- Your objective:
Copy out each line of the listing that has the word "page" in it.

- Data for this exercise:
——

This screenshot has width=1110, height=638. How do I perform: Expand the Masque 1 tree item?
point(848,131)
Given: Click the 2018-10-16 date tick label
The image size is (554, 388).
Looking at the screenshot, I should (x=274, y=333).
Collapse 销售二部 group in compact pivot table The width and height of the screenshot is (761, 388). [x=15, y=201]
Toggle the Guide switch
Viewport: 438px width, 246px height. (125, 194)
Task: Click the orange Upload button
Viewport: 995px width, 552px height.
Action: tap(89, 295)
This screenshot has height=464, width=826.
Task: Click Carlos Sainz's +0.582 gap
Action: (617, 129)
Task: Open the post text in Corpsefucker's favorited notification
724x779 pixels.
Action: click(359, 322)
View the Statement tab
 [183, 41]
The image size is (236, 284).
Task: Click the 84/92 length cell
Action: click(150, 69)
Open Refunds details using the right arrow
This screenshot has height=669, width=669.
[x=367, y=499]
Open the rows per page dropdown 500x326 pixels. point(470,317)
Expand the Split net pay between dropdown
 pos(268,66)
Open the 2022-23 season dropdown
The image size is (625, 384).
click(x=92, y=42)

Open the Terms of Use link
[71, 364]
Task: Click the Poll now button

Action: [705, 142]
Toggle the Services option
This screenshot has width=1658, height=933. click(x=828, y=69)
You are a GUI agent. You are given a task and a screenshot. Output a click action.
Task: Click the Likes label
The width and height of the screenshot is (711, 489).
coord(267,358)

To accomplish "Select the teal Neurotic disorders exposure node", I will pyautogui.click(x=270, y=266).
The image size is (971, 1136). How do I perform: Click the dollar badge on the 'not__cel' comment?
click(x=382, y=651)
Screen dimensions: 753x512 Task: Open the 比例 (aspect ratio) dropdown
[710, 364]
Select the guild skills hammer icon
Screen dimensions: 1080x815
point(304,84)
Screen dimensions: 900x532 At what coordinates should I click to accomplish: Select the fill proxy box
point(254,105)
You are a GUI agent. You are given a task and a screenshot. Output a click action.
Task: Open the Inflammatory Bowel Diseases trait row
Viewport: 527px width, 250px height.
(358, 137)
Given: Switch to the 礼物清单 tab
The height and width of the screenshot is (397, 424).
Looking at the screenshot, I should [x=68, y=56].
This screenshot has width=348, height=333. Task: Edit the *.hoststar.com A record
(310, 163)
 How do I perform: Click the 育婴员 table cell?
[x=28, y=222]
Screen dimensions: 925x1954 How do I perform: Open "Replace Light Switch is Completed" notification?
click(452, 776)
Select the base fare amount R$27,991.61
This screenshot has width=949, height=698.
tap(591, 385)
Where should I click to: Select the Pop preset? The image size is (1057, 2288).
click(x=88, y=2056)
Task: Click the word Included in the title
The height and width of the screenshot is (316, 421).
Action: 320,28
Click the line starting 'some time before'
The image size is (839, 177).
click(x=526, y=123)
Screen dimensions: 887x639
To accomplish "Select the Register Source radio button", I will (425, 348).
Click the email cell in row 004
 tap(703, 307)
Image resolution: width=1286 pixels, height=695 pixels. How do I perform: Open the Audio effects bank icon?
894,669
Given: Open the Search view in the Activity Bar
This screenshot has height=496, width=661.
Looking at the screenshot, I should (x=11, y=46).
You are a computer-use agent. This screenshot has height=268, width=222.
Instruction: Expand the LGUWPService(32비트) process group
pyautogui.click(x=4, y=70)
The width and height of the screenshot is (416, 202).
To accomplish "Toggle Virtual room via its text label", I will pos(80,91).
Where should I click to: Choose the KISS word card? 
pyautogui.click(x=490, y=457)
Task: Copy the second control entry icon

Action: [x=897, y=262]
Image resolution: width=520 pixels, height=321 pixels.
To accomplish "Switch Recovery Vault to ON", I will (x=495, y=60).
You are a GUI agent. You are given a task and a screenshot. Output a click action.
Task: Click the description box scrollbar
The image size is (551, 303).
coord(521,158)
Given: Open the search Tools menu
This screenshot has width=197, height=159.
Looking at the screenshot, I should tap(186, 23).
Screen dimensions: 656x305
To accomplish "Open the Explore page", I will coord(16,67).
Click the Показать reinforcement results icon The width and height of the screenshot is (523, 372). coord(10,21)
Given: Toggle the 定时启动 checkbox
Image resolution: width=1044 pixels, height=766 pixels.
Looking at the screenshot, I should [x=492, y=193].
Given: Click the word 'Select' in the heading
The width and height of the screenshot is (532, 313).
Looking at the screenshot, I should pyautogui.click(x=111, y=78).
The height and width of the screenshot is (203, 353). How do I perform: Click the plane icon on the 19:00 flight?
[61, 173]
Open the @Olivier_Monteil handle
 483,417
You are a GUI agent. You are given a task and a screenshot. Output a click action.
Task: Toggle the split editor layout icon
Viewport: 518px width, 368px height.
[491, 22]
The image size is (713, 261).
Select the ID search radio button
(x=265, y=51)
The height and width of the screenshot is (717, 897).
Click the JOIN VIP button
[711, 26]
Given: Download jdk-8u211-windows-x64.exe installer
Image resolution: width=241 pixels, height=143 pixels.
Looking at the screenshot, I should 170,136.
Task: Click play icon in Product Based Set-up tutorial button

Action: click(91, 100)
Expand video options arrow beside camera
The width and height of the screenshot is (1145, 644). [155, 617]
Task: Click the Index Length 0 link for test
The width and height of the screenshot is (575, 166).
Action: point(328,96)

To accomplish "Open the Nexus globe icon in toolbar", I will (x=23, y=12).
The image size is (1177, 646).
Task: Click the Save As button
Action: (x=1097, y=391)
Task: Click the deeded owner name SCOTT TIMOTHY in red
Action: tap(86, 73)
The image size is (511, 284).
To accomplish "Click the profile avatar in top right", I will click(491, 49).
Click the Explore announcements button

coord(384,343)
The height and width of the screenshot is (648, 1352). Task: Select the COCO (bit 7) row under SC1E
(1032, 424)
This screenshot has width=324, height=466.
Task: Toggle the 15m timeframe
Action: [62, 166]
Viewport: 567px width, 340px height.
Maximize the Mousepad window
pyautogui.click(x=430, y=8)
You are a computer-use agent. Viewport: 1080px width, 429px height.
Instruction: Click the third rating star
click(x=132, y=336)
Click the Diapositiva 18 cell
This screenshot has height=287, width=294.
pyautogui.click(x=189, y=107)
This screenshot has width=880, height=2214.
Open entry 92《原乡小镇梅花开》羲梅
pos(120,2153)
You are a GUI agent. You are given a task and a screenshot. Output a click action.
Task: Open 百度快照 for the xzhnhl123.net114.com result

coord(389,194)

——

- Answer to this task:
Open the rows per page dropdown 500x326 pixels. point(470,317)
To accomplish "Open the Explore page", I will coord(16,67).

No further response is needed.